[Input data — start]

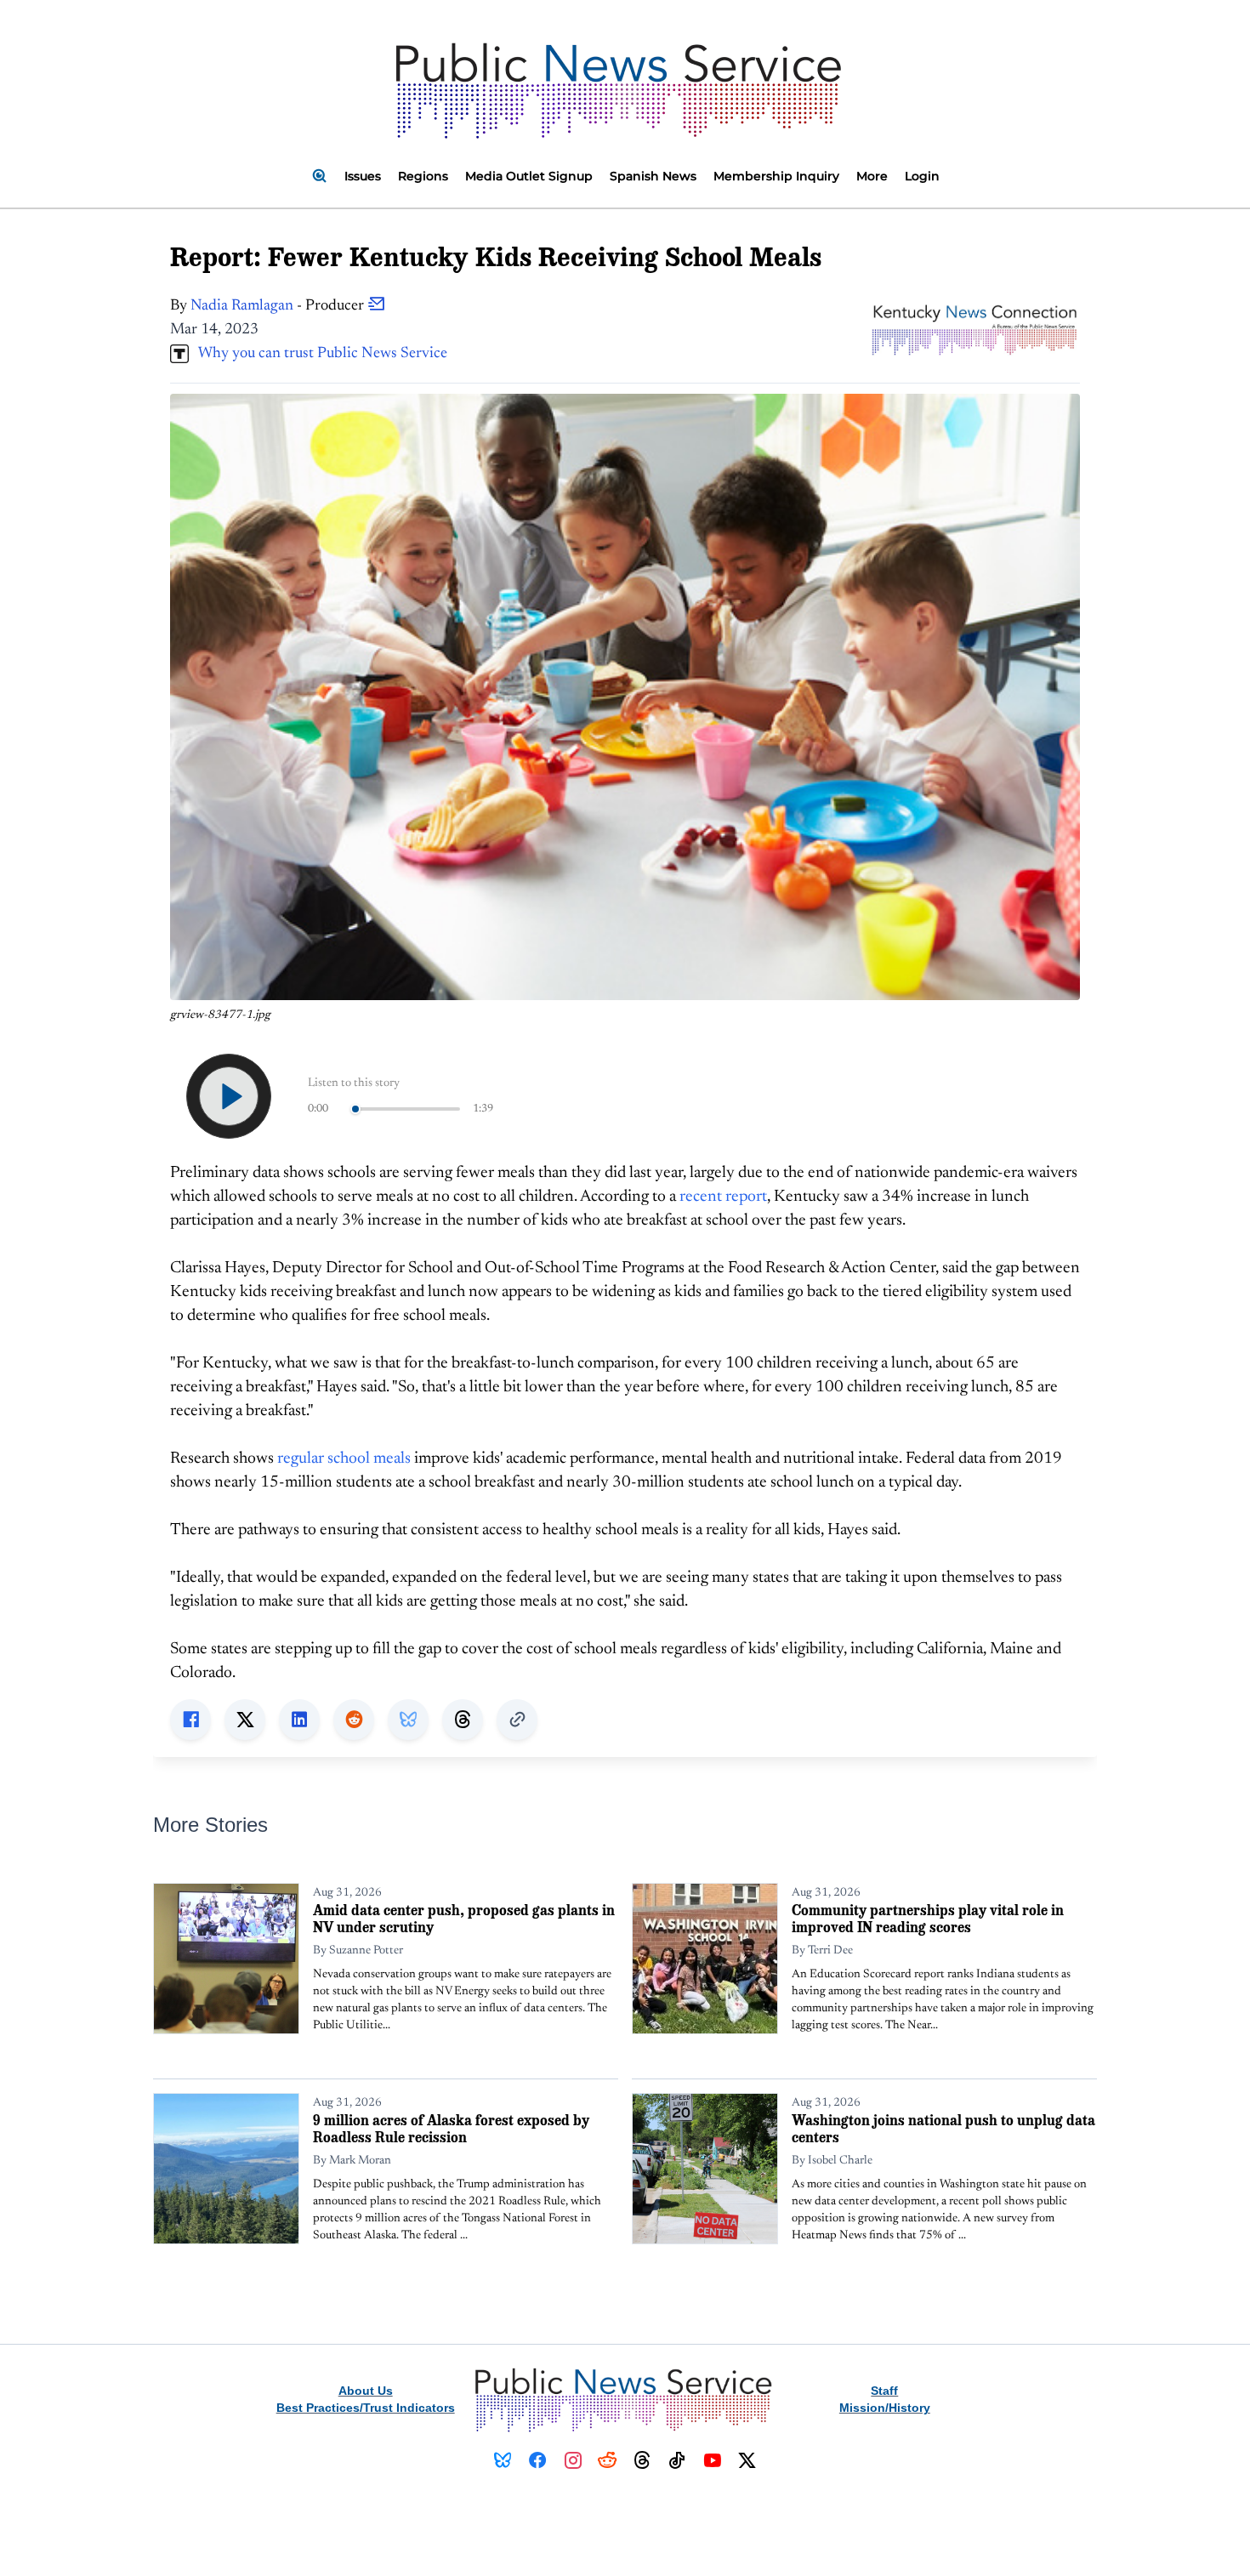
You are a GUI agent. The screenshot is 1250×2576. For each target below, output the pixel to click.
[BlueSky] (503, 2460)
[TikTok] (677, 2460)
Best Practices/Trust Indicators (365, 2407)
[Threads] (642, 2460)
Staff (884, 2390)
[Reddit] (607, 2460)
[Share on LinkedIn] (299, 1719)
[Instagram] (572, 2460)
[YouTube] (712, 2460)
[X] (747, 2460)
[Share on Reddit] (353, 1719)
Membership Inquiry (776, 176)
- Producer (278, 306)
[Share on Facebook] (190, 1719)
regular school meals (344, 1459)
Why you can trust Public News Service (318, 353)
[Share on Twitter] (244, 1719)
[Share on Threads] (462, 1719)
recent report (723, 1197)
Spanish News (653, 176)
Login (922, 176)
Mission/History (884, 2407)
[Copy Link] (517, 1719)
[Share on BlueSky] (408, 1719)
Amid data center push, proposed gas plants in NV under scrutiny (464, 1918)
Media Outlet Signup (529, 176)
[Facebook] (537, 2460)
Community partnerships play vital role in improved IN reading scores (928, 1918)
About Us (365, 2390)
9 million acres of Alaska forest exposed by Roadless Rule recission (451, 2128)
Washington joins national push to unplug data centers (943, 2128)
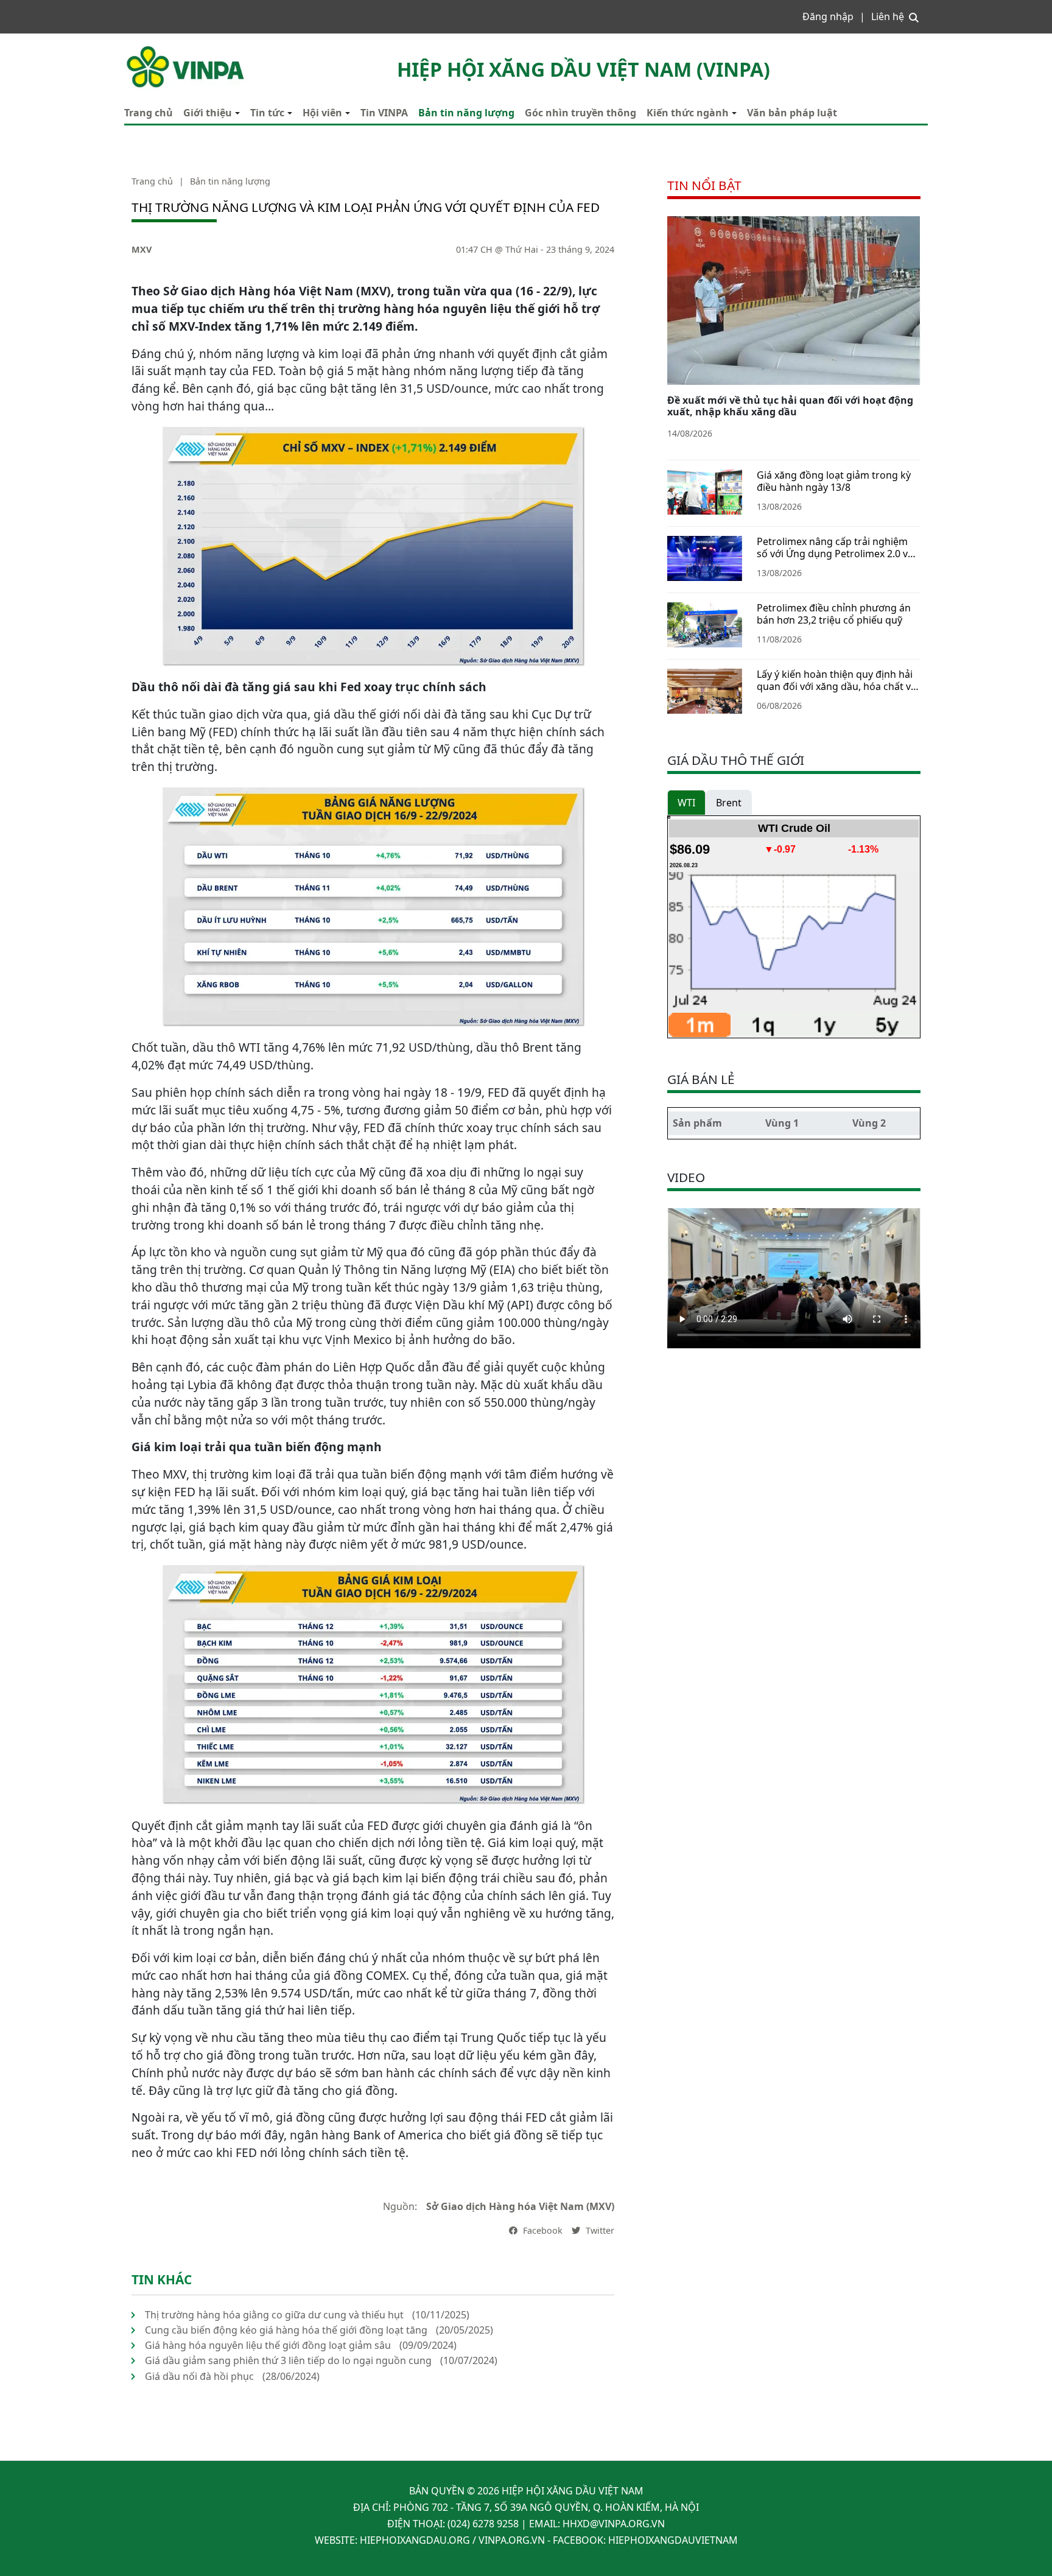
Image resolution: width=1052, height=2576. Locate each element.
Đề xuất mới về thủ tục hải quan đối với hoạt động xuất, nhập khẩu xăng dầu (790, 405)
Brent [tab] (729, 802)
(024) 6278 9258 (483, 2523)
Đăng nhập (828, 16)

[Input data — finish]

- [Your task]
Give back all of the entries verbatim, but without pictures.

- [Answer section]
You are a GUI agent. The screenshot is 1250×2576. For each target below, output the pixel to click.
[BlueSky] (503, 2460)
[TikTok] (677, 2460)
Best Practices/Trust Indicators (365, 2407)
[Threads] (642, 2460)
Staff (884, 2390)
[Reddit] (607, 2460)
[Share on LinkedIn] (299, 1719)
[Instagram] (572, 2460)
[YouTube] (712, 2460)
[X] (747, 2460)
[Share on Reddit] (353, 1719)
Membership Inquiry (776, 176)
- Producer (278, 306)
[Share on Facebook] (190, 1719)
regular school meals (344, 1459)
Why you can trust Public News Service (318, 353)
[Share on Twitter] (244, 1719)
[Share on Threads] (462, 1719)
recent report (723, 1197)
Spanish News (653, 176)
Login (922, 176)
Mission/History (884, 2407)
[Copy Link] (517, 1719)
[Share on BlueSky] (408, 1719)
Amid data center push, proposed gas plants in NV under scrutiny (464, 1918)
Media Outlet Signup (529, 176)
[Facebook] (537, 2460)
Community partnerships play vital role in improved IN reading scores (928, 1918)
About Us (365, 2390)
9 million acres of Alaska forest exposed by Roadless Rule recission (451, 2128)
Washington joins national push to unplug data centers (943, 2128)
Image resolution: width=1052, height=2576. Locate each element.
Đề xuất mới về thủ tục hải quan đối với hoạt động xuất, nhập khẩu xăng dầu (790, 405)
Brent [tab] (729, 802)
(024) 6278 9258 (483, 2523)
Đăng nhập (828, 16)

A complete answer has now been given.